#### REQUIREMENTS:
**1)** In the remarks on mobile trading, about what share of DARTs is executed through mobile devices?
**2)** Continue the remarks on mobile trading from where they stop.

#### SELECTED PASSAGE:
══════
Yes, we can just give you, I think, some color on what's going on. Obviously, mobile has been and continues to be an area of rapid growth. And with the new devices coming online with sort of the proliferation of, I would say, smartphones and iPads, the probability and the absolute level of trading over those devices just continues to improve, but it's starting from a very low base. And so right now, the way we measure execution of DARTs, about 3% of our, basically of our DARTs are really being executed via these devices. Although we believe, relative to a lot of our peers and competitors, we have probably the best experience over the device. It's the same experience that you would receive on your desktop, you are receiving on the vast majority of handheld devices that happen to be out there, and that's not the case for most of the industry. But that said, the absolute number of DARTs being executed are, relatively speaking, modest but growing. But our expectation is that over the -- both the intermediate and longer horizon, that these devices will become much more important, not just only for information, but for execution. And so we're very focused on having a robust platform that covers a multitude of devices. And we think we've done a reasonably good job in representing ourselves in this space. But it may be not be intuitive. I think a lot of folks would've expected more activity over the devices, but we're still in the early stages.
══════
#### ENTRIES SHOWN:
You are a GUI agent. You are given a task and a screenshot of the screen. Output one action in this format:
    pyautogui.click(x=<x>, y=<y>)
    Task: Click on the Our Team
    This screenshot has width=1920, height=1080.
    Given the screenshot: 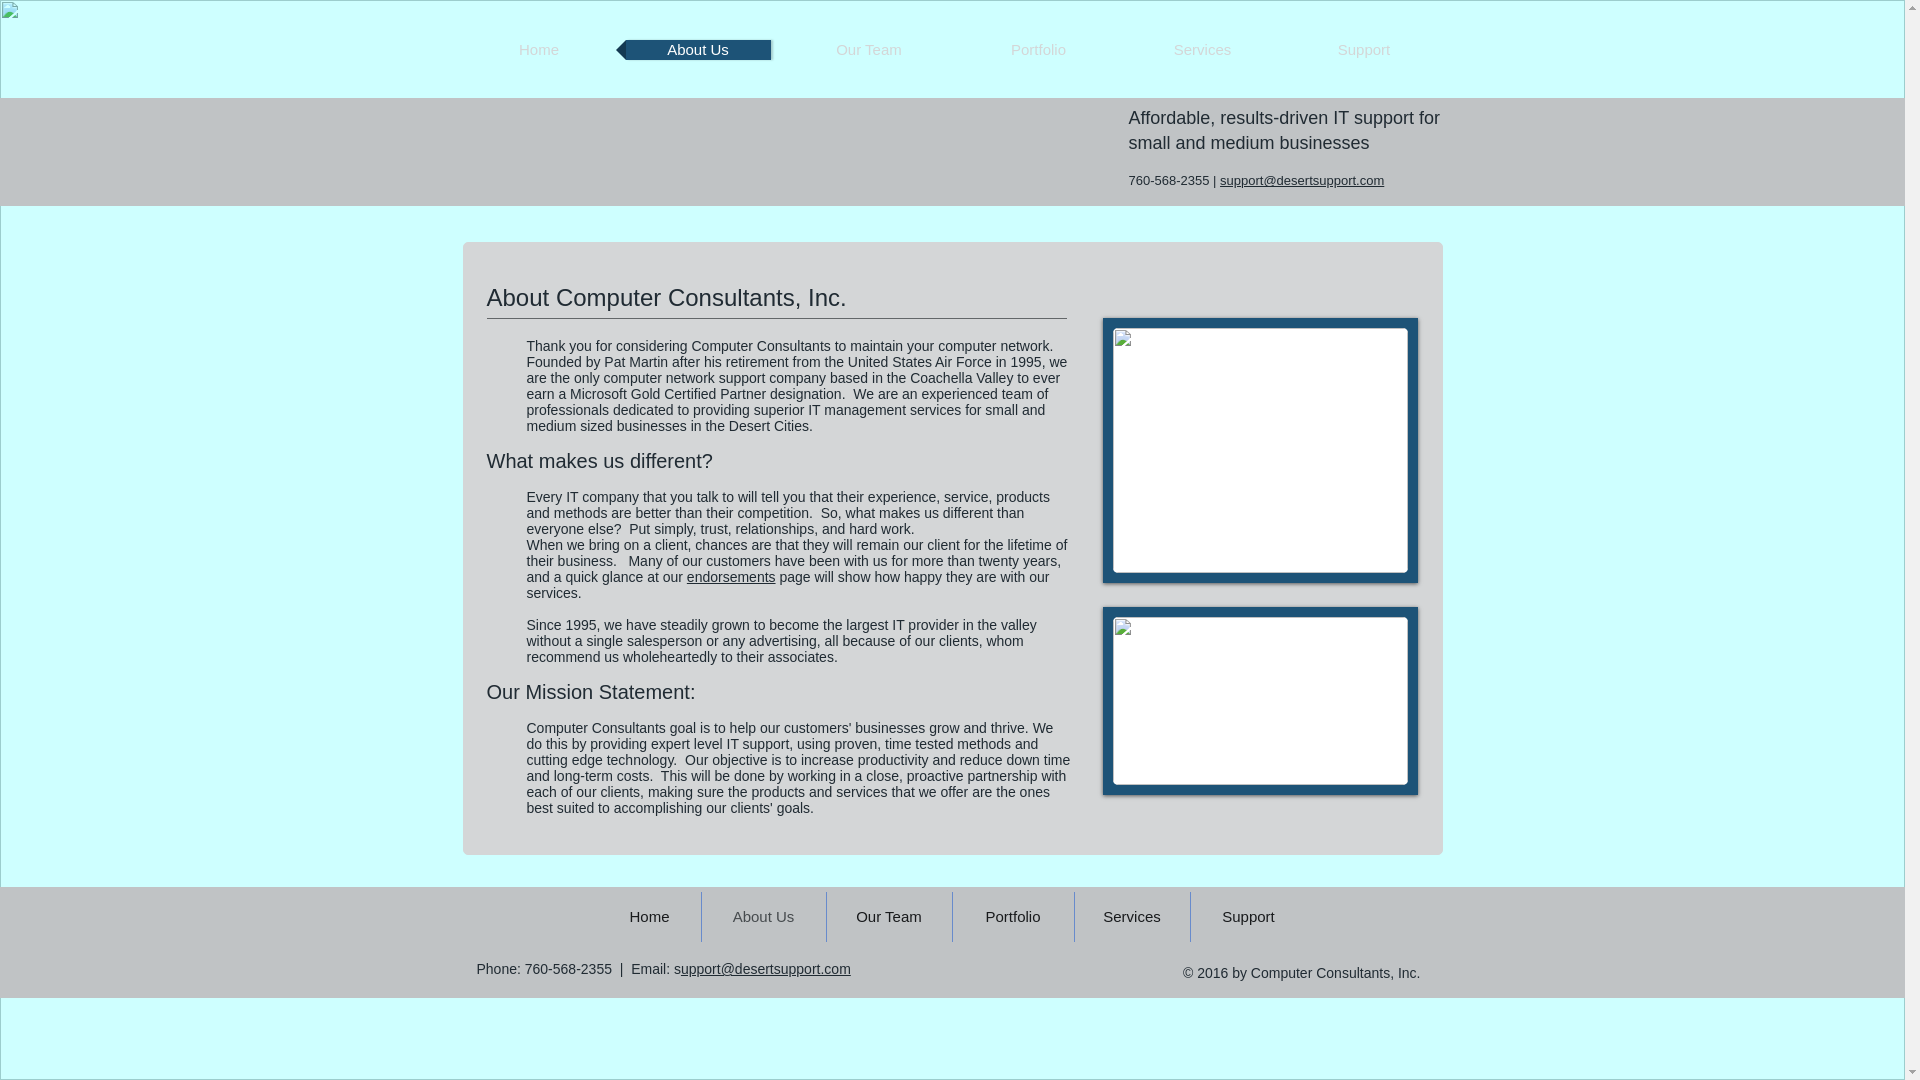 What is the action you would take?
    pyautogui.click(x=888, y=916)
══════
#### TASK RESPONSES:
**1)** About 3%

**2)**
Michael Curcio

Yes, this is Mike Curcio. I'll just add an important data point. About 12% of our log-ins are now on mobile, so we do see a strong adoption trend. And we get 100,000 unique log-ins a week via our mobile platforms.

Steven Freiberg

Yes. So going back to Mike's point, I think it's going to basically -- it's moving through phases. As the, basically, the devices and the experience

[Audio Gap]

improves, has been, it basically becomes more or less a substitute over time for the interaction model. And we want to stay on the forefront of that.

Eric Bertrand - Barclays Capital

And shifting gears to the balance sheet of the brokerage. Your margin loan balances, as you cited in the prepared remarks, grew nicely in the quarter. You're up 10% on average and 11% period-to-period, but we're seeing compression still in the net yield, taking away much of the revenue upside. I'm presuming that that's a mixed related to customers getting lower pricing tiers. How much more of that do you think we could see over the next couple of quarters as balances continue to grow?

Michael Curcio

It's Mike Curcio again. It's definitely a mix issue. So what you're seeing is the highest balance account are growing quicker, so they have lower rates. And we're keeping an eye on it, but we don't see anything fundamentally shifting in the future. We'll see -- we think that trend will pretty much stay the same where we are today.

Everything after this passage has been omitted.